Exercise >> Pull from the data below each line where the word "https" occurs, and copy it.

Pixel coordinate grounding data
§

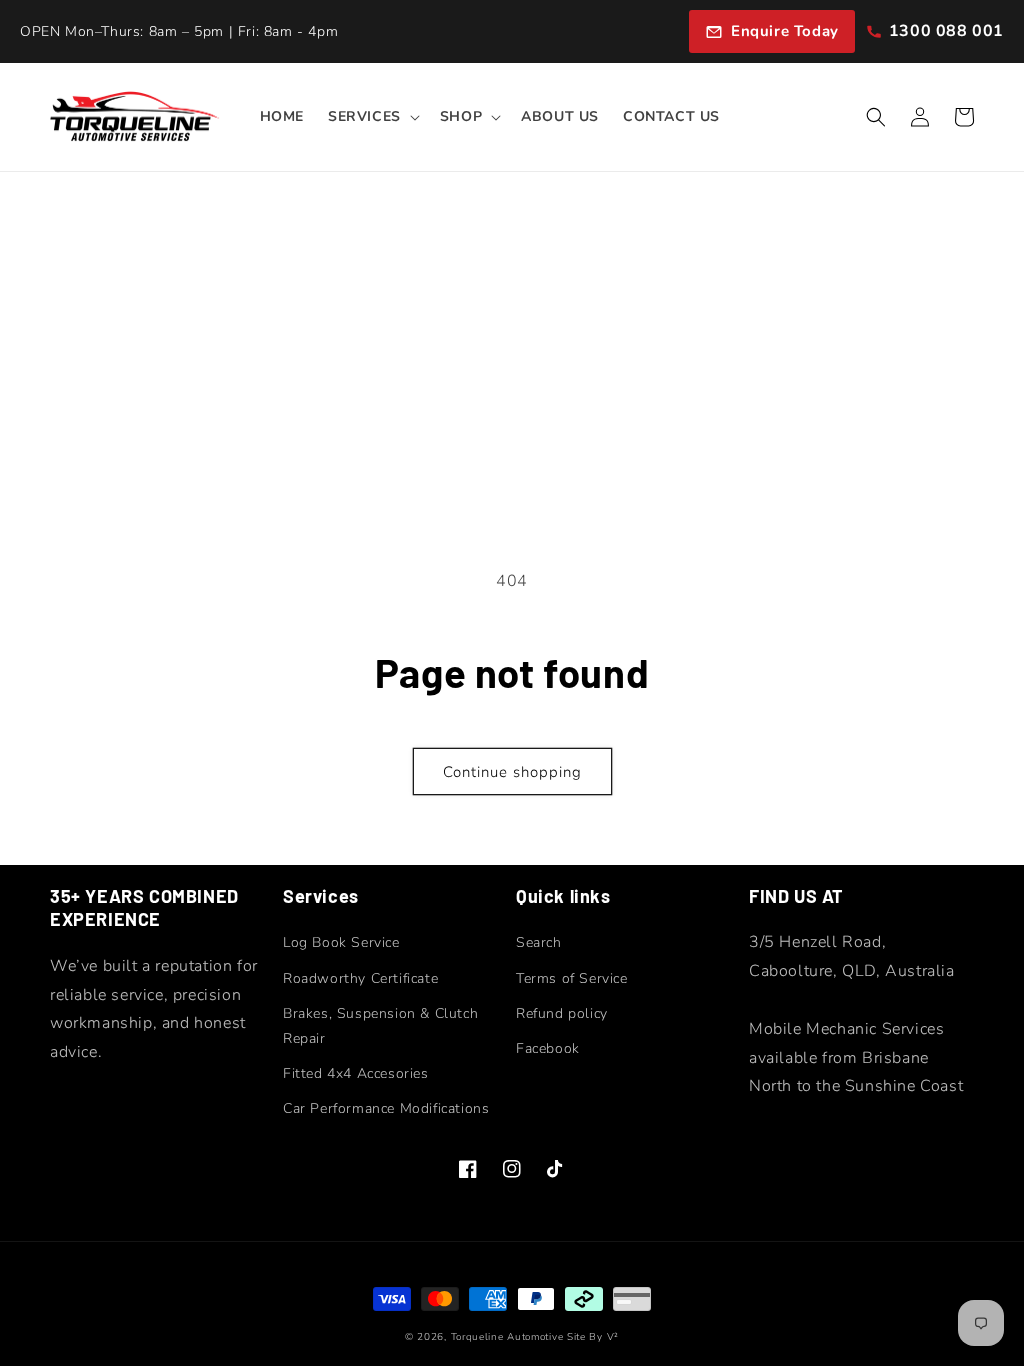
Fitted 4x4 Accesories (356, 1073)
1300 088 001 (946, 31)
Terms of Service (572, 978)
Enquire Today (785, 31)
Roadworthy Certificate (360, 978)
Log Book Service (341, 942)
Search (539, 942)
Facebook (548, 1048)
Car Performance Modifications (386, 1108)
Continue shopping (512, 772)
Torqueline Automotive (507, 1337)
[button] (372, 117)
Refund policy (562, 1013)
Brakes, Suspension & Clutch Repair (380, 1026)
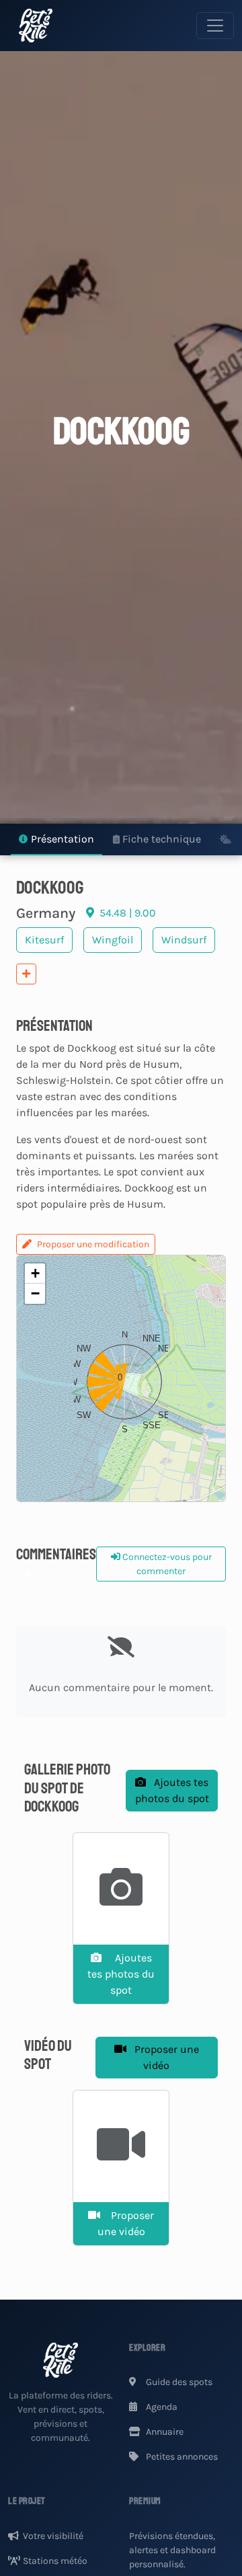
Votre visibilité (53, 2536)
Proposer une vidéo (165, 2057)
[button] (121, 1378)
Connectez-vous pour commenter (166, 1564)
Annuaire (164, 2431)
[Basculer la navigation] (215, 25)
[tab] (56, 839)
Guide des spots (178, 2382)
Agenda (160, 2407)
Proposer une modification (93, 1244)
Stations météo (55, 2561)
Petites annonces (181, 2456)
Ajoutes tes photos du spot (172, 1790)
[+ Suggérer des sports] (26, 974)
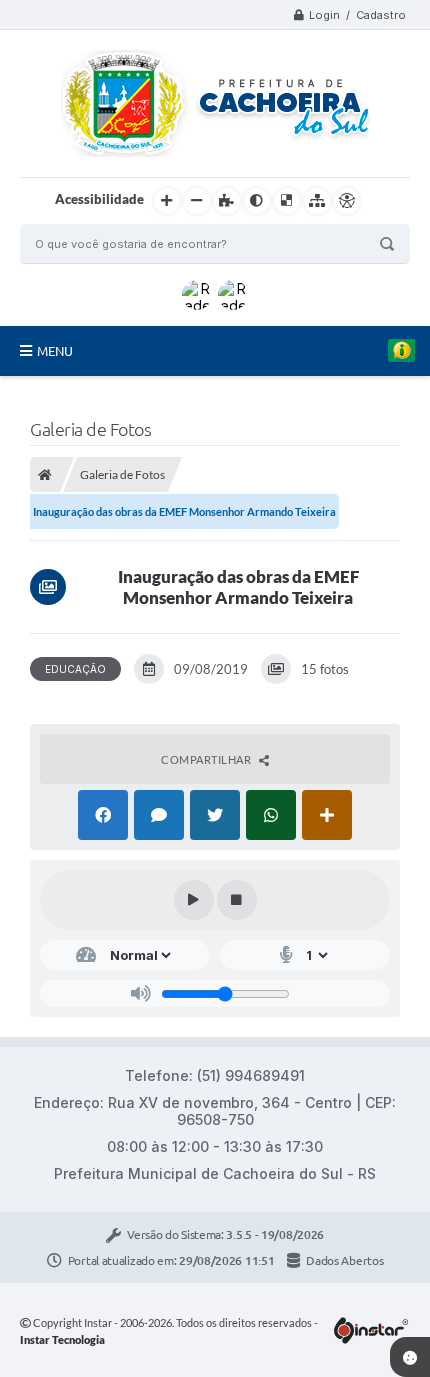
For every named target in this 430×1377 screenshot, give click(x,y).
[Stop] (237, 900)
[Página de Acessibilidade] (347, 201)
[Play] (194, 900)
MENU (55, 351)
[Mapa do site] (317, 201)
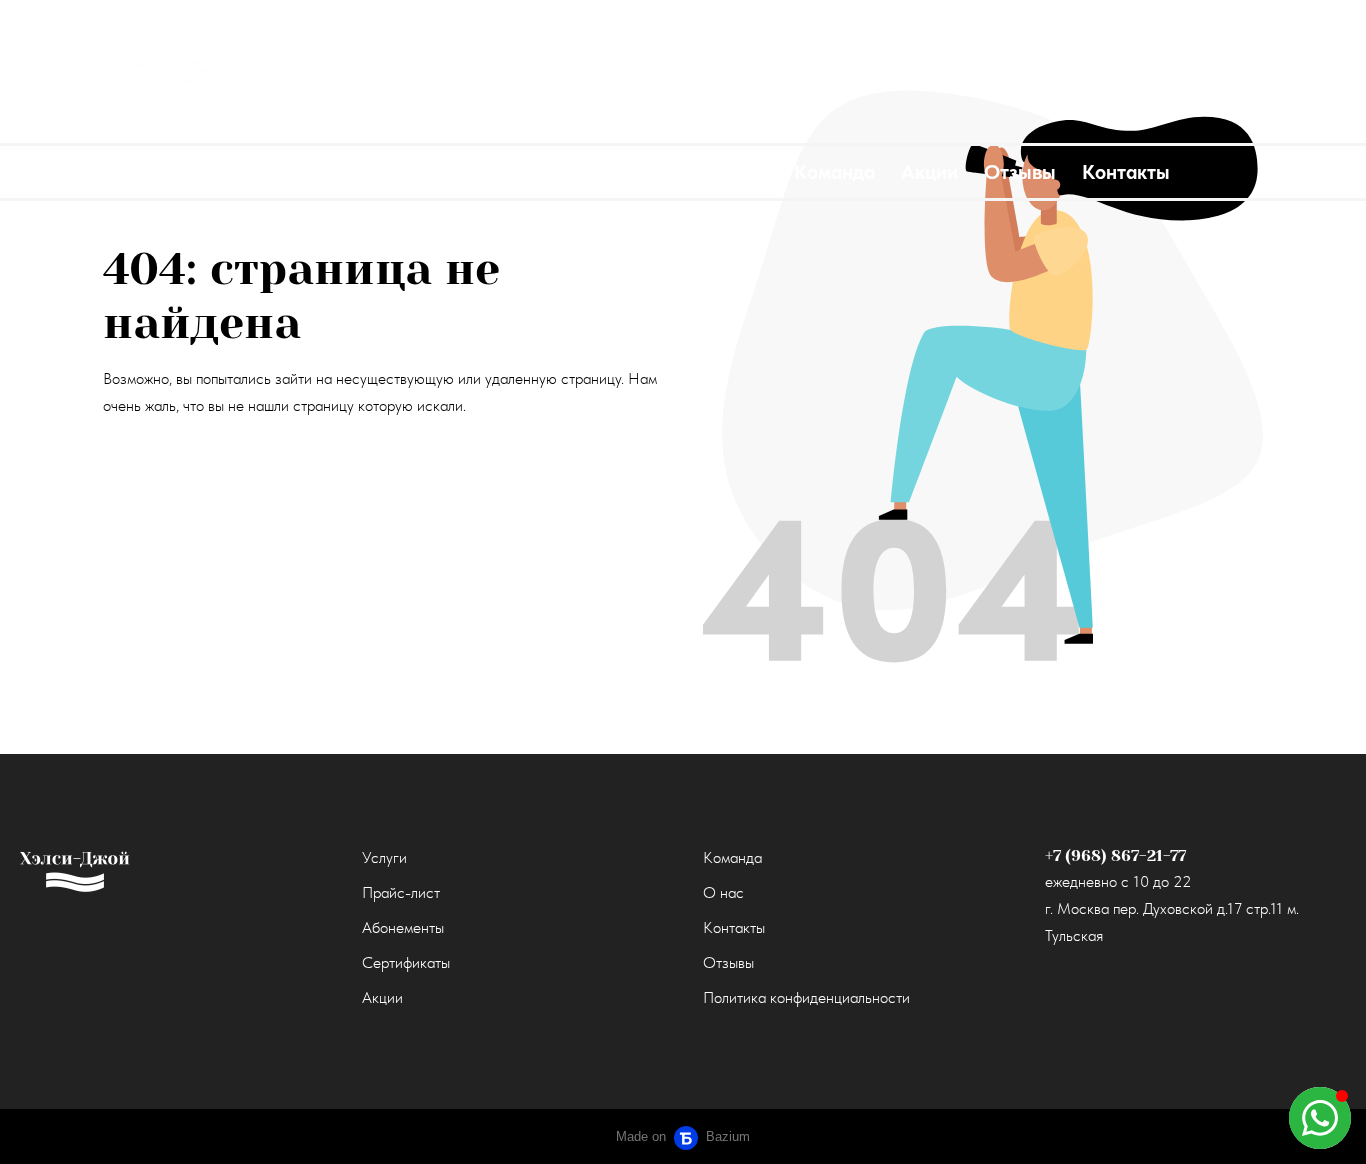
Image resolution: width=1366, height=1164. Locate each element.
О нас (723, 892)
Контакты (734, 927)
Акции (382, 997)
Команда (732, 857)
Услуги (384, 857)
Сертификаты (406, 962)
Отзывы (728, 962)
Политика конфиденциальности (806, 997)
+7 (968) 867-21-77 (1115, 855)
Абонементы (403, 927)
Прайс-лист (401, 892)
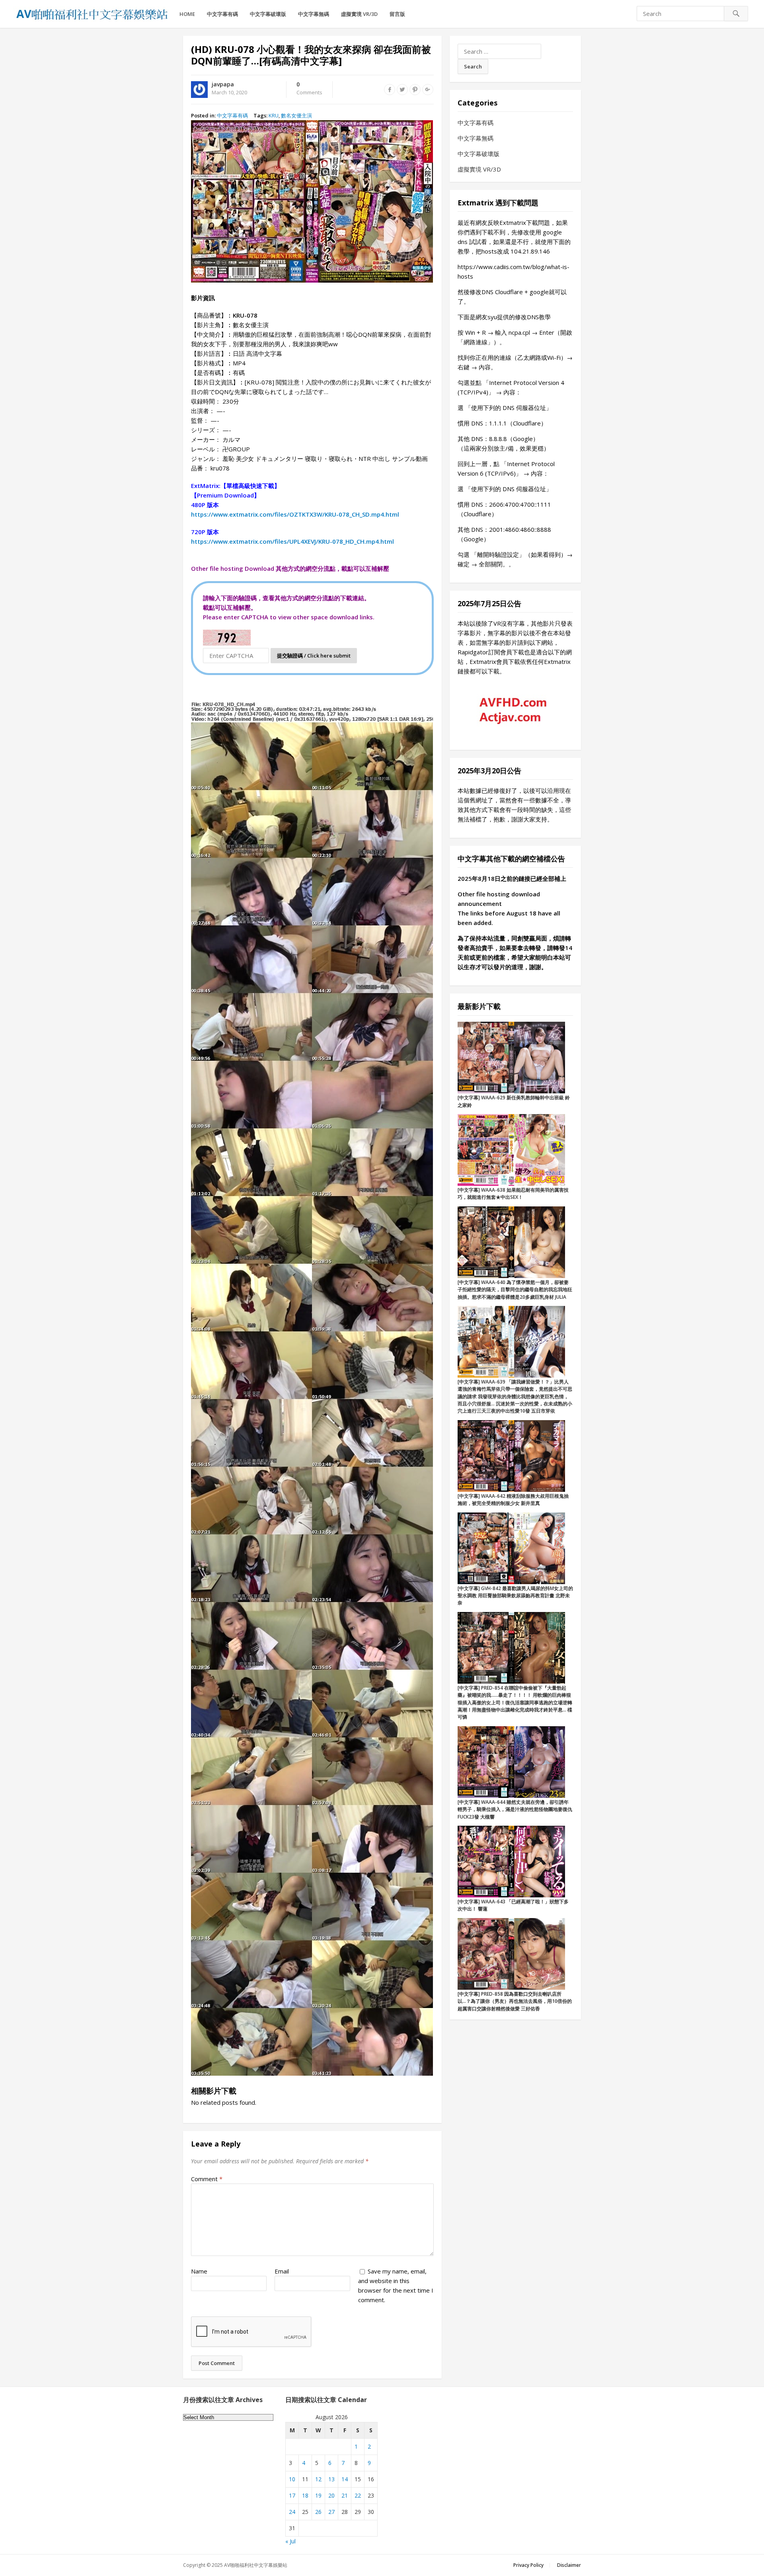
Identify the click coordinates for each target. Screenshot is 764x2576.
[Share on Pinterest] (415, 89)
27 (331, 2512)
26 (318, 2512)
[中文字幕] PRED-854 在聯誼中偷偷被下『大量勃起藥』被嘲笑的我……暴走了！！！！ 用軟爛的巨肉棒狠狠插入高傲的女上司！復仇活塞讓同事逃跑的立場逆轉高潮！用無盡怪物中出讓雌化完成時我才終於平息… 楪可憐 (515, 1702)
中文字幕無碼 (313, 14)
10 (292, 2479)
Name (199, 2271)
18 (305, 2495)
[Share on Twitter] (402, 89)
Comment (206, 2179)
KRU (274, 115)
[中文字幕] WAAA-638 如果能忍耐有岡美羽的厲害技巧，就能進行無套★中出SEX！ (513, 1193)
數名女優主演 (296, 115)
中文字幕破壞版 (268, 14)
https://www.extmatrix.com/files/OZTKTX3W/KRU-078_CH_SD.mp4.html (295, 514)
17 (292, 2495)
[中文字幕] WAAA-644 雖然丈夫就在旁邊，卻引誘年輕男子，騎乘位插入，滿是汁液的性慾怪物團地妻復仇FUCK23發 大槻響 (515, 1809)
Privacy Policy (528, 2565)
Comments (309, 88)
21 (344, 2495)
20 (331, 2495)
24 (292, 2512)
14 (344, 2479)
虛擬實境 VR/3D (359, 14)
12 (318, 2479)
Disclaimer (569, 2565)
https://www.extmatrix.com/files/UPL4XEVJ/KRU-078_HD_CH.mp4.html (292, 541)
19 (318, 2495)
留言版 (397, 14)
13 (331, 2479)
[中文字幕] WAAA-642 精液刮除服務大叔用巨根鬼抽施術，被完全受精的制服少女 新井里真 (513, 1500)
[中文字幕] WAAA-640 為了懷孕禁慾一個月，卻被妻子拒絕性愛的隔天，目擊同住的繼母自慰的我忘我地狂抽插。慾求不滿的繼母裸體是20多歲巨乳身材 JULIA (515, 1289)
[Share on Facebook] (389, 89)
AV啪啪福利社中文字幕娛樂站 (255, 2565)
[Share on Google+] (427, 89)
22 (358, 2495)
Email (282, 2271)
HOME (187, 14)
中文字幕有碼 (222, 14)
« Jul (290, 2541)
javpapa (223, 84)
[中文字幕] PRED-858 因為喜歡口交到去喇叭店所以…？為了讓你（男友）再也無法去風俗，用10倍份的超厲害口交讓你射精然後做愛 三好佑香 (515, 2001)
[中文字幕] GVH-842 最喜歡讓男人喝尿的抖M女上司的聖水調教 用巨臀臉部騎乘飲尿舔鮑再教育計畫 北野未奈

§

Task solution >>
https://www.extmatrix.com/files/OZTKTX3W/KRU-078_CH_SD.mp4.html (295, 514)
https://www.extmatrix.com/files/UPL4XEVJ/KRU-078_HD_CH.mp4.html (292, 541)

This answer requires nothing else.